Multi-cloud is the new cloud ... or is it?

Multi-cloud is the new cloud ... or is it?

“Multi-cloud” is the new hot term for cloud conversations. Most Enterprises are still struggling to get the most of their cloud (agility, scale, cost, performance, etc.) but today, it looks like you need to have a MULTI-cloud strategy.

Let’s go straight to the point: in most cases, multi-cloud is a waste of time, is counterproductive and is delaying a sound cloud strategy. At least, the decision to go multi-cloud should not be taken as granted and should go through extensive scrutiny.

But, before discussing the arguments, let’s first define what multi cloud is all about. You will find plenty of surveys giving you the percentage of Enterprises running “multi-cloud”, giving the impression that the debate is over. But what exactly are people referring to when they talk about multi-cloud? Well, it all depends on what you include in “cloud”.
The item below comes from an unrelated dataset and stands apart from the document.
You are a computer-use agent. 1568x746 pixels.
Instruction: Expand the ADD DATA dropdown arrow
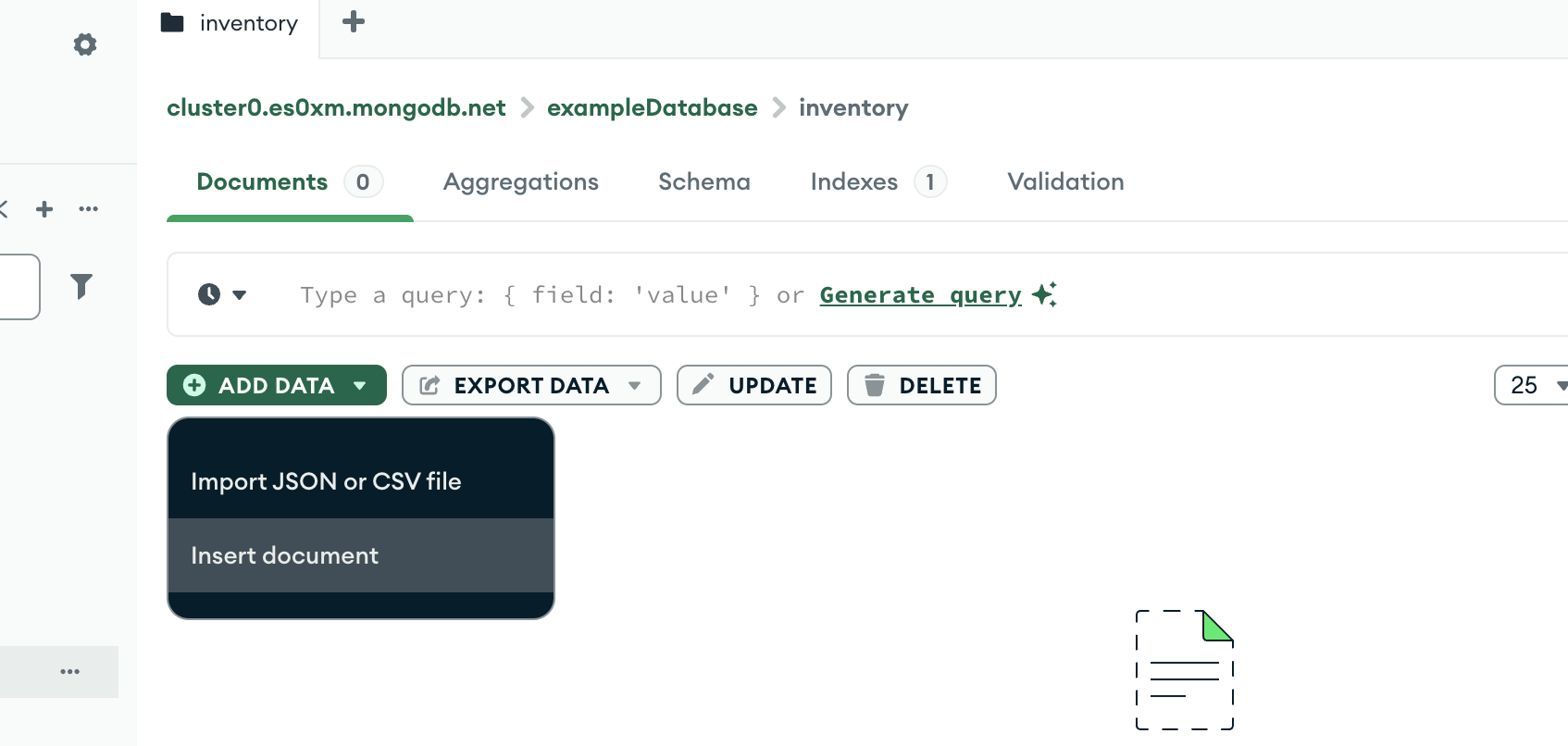(x=360, y=385)
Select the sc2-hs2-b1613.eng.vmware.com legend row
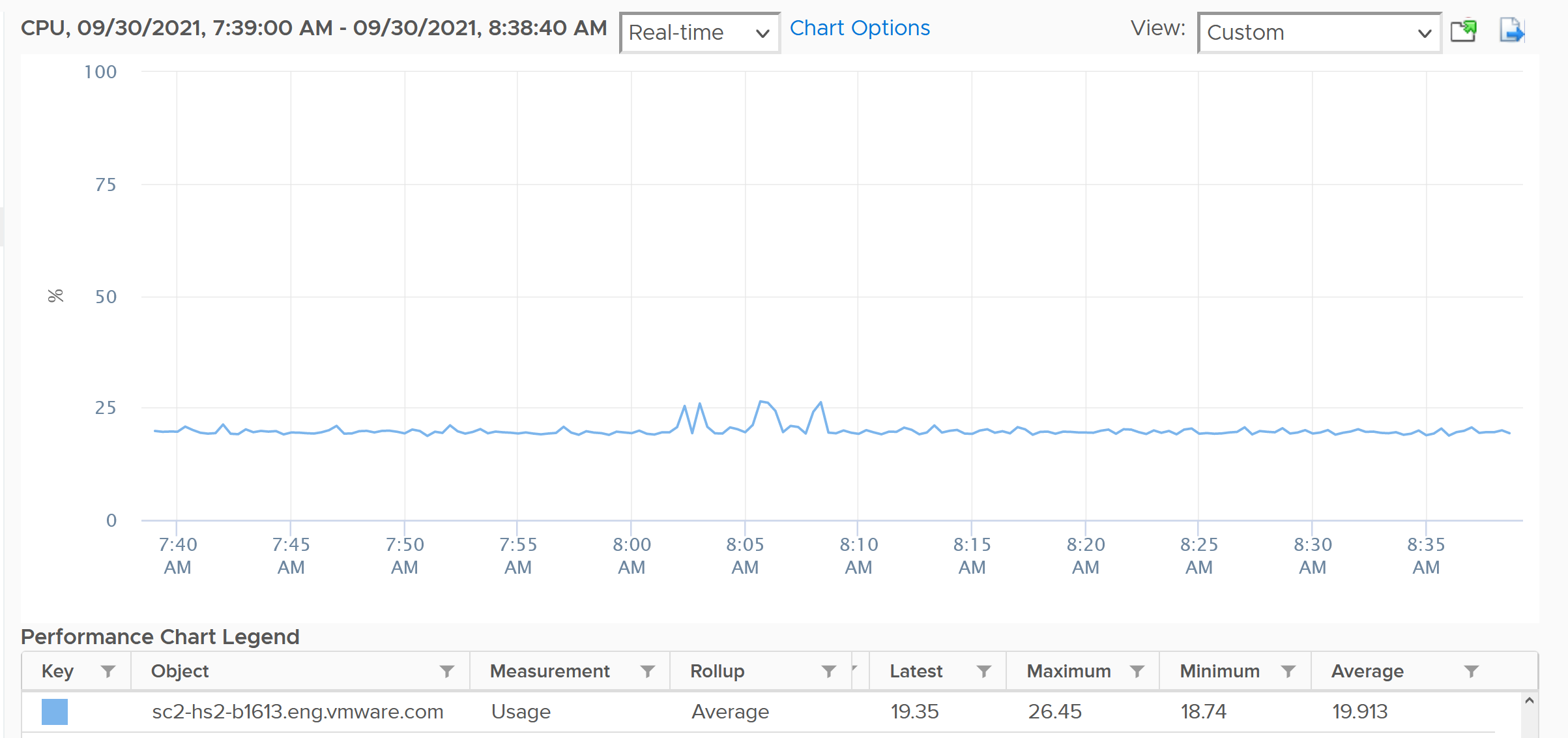 click(771, 711)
Multi-cloud? Which multi-cloud?

Some studies are including SaaS solutions in their result and state for example that 15% of cloud adopters work with at least 10 cloud providers. For example, let's say an Enterprise uses MS Office 365, Salesforce, Gitlab and in addition is operating a private cloud and using a public cloud. Et voila ... they are already using 5 clouds. That’s ok, but so what? SaaS being a vertical market, it is obvious that Enterprises will use more and more SaaS, so using plenty of different "clouds".

But I suspect this is not what most proponents have in mind when they talk about multi-cloud!

Other studies only refer to IaaS/PaaS and include private and public clouds. See the chart below from the -excellent- 2019 State of the Cloud Report delivered by Rightscale and Flexera.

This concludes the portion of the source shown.